**What the exercise asks**
Transcribe the full listing so that each line reads as it does in the original.

.....

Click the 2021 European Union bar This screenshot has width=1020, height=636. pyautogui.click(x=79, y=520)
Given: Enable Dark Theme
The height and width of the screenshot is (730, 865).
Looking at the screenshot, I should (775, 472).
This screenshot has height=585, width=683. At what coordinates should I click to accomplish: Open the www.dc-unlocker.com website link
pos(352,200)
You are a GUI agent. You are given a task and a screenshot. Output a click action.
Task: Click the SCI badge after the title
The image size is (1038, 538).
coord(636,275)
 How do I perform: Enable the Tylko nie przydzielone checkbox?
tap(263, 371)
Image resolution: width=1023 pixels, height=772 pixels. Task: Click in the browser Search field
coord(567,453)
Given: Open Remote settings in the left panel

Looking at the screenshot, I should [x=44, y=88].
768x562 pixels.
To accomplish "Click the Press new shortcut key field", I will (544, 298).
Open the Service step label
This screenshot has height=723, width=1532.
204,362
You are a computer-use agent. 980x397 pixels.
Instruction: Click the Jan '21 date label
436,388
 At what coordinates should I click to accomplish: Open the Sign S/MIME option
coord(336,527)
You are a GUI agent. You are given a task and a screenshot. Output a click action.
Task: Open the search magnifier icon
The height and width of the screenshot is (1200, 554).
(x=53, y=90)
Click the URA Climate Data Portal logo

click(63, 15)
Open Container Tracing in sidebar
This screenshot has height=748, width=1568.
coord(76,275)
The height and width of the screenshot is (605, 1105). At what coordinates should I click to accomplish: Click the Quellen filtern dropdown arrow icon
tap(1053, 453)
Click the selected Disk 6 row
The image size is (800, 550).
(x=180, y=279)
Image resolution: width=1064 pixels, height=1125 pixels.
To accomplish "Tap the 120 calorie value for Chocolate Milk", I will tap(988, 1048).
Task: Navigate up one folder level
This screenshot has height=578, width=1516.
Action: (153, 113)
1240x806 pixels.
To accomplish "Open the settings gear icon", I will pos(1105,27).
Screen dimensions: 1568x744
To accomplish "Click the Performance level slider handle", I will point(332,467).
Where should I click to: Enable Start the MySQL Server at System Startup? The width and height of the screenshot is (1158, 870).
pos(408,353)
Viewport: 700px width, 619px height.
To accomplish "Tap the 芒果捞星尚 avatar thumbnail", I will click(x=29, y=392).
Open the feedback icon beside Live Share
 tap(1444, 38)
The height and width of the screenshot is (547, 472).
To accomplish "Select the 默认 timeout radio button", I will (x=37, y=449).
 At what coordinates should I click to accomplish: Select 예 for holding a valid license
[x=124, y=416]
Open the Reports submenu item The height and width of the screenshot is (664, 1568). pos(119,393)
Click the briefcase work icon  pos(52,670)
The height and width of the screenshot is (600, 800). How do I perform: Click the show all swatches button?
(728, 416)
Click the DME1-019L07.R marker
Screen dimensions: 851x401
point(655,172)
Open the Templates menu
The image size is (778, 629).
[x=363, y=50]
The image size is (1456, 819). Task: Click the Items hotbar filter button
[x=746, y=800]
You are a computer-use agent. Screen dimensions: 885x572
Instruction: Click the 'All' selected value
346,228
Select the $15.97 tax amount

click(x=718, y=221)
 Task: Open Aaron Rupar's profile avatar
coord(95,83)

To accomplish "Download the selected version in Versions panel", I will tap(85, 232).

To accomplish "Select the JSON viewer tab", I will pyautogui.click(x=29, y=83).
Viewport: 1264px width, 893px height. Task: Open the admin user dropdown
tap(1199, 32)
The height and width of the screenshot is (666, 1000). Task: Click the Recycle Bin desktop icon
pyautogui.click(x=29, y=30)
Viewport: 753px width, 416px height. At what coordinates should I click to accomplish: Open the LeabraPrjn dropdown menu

.....

**Output for this task**
Click the 2021 European Union bar This screenshot has width=1020, height=636. pyautogui.click(x=79, y=520)
Given: Enable Dark Theme
The height and width of the screenshot is (730, 865).
Looking at the screenshot, I should (775, 472).
This screenshot has height=585, width=683. At what coordinates should I click to accomplish: Open the www.dc-unlocker.com website link
pos(352,200)
You are a GUI agent. You are given a task and a screenshot. Output a click action.
Task: Click the SCI badge after the title
The image size is (1038, 538).
coord(636,275)
 How do I perform: Enable the Tylko nie przydzielone checkbox?
tap(263, 371)
Image resolution: width=1023 pixels, height=772 pixels. Task: Click in the browser Search field
coord(567,453)
Given: Open Remote settings in the left panel

Looking at the screenshot, I should [x=44, y=88].
768x562 pixels.
To accomplish "Click the Press new shortcut key field", I will (544, 298).
Open the Service step label
This screenshot has height=723, width=1532.
204,362
You are a computer-use agent. 980x397 pixels.
Instruction: Click the Jan '21 date label
436,388
 At what coordinates should I click to accomplish: Open the Sign S/MIME option
coord(336,527)
You are a GUI agent. You are given a task and a screenshot. Output a click action.
Task: Open the search magnifier icon
The height and width of the screenshot is (1200, 554).
(x=53, y=90)
Click the URA Climate Data Portal logo

click(63, 15)
Open Container Tracing in sidebar
This screenshot has height=748, width=1568.
coord(76,275)
The height and width of the screenshot is (605, 1105). At what coordinates should I click to accomplish: Click the Quellen filtern dropdown arrow icon
tap(1053, 453)
Click the selected Disk 6 row
The image size is (800, 550).
(x=180, y=279)
Image resolution: width=1064 pixels, height=1125 pixels.
To accomplish "Tap the 120 calorie value for Chocolate Milk", I will tap(988, 1048).
Task: Navigate up one folder level
This screenshot has height=578, width=1516.
Action: (153, 113)
1240x806 pixels.
To accomplish "Open the settings gear icon", I will pos(1105,27).
Screen dimensions: 1568x744
To accomplish "Click the Performance level slider handle", I will point(332,467).
Where should I click to: Enable Start the MySQL Server at System Startup? The width and height of the screenshot is (1158, 870).
pos(408,353)
Viewport: 700px width, 619px height.
To accomplish "Tap the 芒果捞星尚 avatar thumbnail", I will click(x=29, y=392).
Open the feedback icon beside Live Share
 tap(1444, 38)
The height and width of the screenshot is (547, 472).
To accomplish "Select the 默认 timeout radio button", I will (x=37, y=449).
 At what coordinates should I click to accomplish: Select 예 for holding a valid license
[x=124, y=416]
Open the Reports submenu item The height and width of the screenshot is (664, 1568). pos(119,393)
Click the briefcase work icon  pos(52,670)
The height and width of the screenshot is (600, 800). How do I perform: Click the show all swatches button?
(728, 416)
Click the DME1-019L07.R marker
Screen dimensions: 851x401
point(655,172)
Open the Templates menu
The image size is (778, 629).
[x=363, y=50]
The image size is (1456, 819). Task: Click the Items hotbar filter button
[x=746, y=800]
You are a computer-use agent. Screen dimensions: 885x572
Instruction: Click the 'All' selected value
346,228
Select the $15.97 tax amount

click(x=718, y=221)
 Task: Open Aaron Rupar's profile avatar
coord(95,83)

To accomplish "Download the selected version in Versions panel", I will tap(85, 232).

To accomplish "Select the JSON viewer tab", I will pyautogui.click(x=29, y=83).
Viewport: 1264px width, 893px height. Task: Open the admin user dropdown
tap(1199, 32)
The height and width of the screenshot is (666, 1000). Task: Click the Recycle Bin desktop icon
pyautogui.click(x=29, y=30)
Viewport: 753px width, 416px height. At what coordinates should I click to accomplish: Open the LeabraPrjn dropdown menu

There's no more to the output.